# drop pod dimensions



## pantsmessiah (Aug 16, 2009)

I was wondering what size the drop pods were when assembled? I'm trying to plan out some foam trays for a transport case and need to know how much space they take up.

I also had found someone go over assembling them and they mention they made it so it would break down for transport. Does anyone know of any guides like this? I can't find it anymore and from what little time I've had to spend with mine I can't see any obvious way to do this.


----------



## Moxsis (Sep 9, 2009)

They are 6" tall with a 4 1/2" Diameter.

I store them in a 4" tall Sabol Army Transport Case. You can fit 3 per tray, in a form like \/ /\ \/ Hope this helps!


----------



## pantsmessiah (Aug 16, 2009)

Thanks, that definately does help. 
One question tho, if they are 4.5" in diameter, wouldn't about .5" be above the foam?

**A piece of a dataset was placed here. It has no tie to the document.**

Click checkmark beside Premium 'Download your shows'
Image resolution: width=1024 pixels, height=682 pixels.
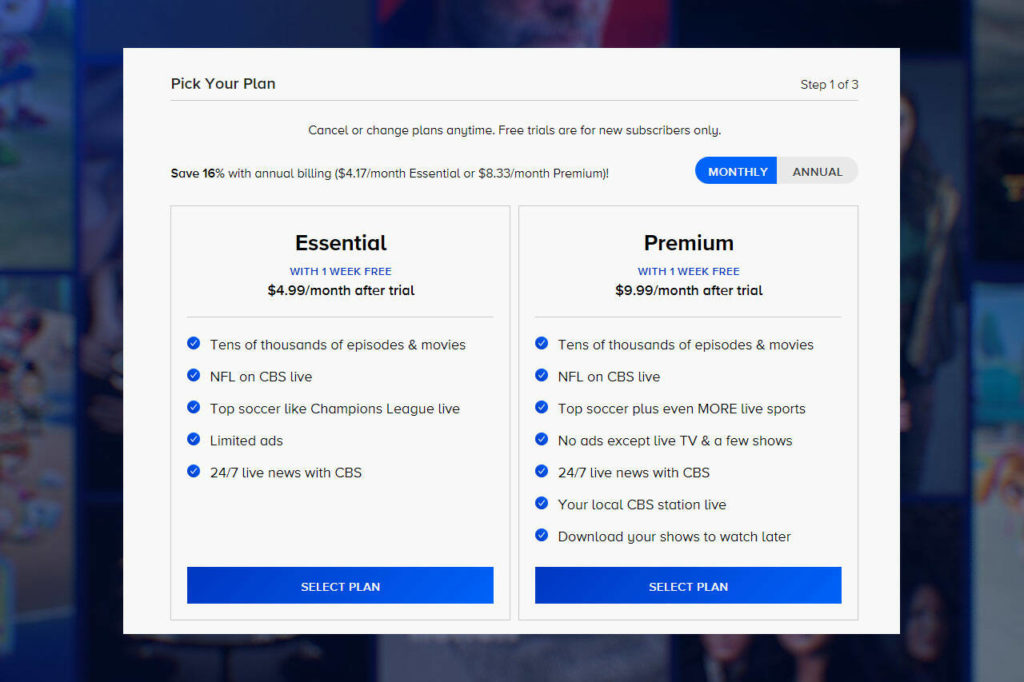coord(542,535)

Or does it not really make that big of a difference?


----------



## Moxsis (Sep 9, 2009)

yeah a little does stick out but it sinks into the bottem peice of foam, and the top peace to make up for it.


----------



## pantsmessiah (Aug 16, 2009)

ah perfect. that should help me plan out my transport case. looks like i'll definitely need 2...


----------



## Pirate Metal Troy (Jun 2, 2008)

Shamelss plug for battlefoam here. Seriously, check out battlefoam. They can make you anything, if you're willing to wait for it.

If I wasn't completely broke, I'd be all over that. I have 5 drop pods in my army, and there's nothing out there besides battlefoam with trays to custom fit drop pods.


----------



## pantsmessiah (Aug 16, 2009)

yeah i like the idea of battlefoam but they are more than i have money for at the moment.


----------